===== Supplied records

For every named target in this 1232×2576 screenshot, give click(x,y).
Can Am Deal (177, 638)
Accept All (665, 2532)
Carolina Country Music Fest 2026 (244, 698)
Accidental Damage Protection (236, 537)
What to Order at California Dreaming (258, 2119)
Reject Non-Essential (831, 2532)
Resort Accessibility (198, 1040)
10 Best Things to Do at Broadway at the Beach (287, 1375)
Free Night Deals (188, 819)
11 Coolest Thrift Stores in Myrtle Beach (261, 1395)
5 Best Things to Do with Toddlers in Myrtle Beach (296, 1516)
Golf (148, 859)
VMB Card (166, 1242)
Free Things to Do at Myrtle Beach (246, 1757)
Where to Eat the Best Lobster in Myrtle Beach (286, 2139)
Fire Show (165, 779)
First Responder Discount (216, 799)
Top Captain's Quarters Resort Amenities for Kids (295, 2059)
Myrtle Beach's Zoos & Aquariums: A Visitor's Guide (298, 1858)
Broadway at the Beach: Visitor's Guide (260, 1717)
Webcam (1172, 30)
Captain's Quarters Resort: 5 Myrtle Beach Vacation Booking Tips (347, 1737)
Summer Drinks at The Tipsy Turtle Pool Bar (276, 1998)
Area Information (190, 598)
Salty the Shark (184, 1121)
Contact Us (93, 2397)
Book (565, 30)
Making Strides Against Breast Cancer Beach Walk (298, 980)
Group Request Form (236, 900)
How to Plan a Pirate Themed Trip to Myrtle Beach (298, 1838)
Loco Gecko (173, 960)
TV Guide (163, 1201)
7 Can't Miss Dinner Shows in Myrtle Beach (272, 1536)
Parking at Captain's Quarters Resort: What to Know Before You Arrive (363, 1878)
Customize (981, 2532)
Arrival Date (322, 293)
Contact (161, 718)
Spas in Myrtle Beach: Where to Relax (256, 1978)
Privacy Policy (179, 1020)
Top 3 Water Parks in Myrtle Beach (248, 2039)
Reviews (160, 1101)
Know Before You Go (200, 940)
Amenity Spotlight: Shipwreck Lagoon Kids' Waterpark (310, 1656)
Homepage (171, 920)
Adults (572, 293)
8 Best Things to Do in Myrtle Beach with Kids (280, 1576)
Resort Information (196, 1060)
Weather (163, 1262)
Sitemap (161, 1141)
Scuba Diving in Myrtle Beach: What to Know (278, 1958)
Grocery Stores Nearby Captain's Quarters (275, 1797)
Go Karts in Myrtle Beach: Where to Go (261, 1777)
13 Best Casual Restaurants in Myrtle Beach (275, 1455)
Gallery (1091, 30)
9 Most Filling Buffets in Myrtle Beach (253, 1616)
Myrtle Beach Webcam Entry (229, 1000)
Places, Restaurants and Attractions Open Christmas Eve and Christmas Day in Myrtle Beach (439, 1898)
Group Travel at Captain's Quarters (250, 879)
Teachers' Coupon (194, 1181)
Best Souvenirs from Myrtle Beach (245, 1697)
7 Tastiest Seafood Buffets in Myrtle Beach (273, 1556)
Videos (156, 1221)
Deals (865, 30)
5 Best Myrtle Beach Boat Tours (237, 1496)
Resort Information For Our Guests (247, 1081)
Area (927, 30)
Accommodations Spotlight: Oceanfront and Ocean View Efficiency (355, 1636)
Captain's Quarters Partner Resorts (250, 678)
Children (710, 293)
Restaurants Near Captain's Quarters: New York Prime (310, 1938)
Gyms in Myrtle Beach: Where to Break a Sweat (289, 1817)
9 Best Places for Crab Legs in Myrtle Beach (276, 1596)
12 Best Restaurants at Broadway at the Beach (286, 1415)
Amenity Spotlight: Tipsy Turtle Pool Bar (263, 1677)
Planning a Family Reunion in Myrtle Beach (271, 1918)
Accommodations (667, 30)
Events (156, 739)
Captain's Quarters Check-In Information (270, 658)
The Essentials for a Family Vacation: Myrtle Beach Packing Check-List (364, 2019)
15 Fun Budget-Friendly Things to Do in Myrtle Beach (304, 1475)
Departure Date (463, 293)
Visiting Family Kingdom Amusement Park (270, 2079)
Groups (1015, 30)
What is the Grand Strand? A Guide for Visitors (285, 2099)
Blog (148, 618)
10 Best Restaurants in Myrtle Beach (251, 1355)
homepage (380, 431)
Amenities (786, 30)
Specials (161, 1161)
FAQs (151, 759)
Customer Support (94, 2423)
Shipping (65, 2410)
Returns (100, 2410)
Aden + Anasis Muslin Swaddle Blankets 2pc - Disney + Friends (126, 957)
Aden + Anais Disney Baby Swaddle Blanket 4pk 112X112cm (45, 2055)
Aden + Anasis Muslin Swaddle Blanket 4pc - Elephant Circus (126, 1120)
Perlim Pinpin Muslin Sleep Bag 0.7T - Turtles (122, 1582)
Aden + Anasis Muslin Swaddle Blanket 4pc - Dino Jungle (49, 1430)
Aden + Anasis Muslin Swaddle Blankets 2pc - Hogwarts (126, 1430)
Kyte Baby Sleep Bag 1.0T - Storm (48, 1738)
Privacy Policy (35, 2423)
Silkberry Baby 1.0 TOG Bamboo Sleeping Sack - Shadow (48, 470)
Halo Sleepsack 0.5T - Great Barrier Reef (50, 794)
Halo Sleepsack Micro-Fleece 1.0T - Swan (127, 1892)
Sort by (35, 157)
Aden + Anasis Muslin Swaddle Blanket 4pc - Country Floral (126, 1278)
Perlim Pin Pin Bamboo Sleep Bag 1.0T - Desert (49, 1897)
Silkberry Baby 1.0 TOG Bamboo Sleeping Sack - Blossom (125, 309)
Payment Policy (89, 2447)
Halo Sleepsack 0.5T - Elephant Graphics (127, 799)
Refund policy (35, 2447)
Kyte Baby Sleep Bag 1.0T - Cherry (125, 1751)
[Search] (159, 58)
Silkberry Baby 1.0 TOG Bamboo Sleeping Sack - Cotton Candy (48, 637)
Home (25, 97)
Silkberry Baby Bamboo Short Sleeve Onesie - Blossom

==========

**Directions:** In the listing, return each line containing the string "Vacation".

**Result:**
Captain's Quarters Resort: 5 Myrtle Beach Vacation Booking Tips (347, 1737)
The Essentials for a Family Vacation: Myrtle Beach Packing Check-List (364, 2019)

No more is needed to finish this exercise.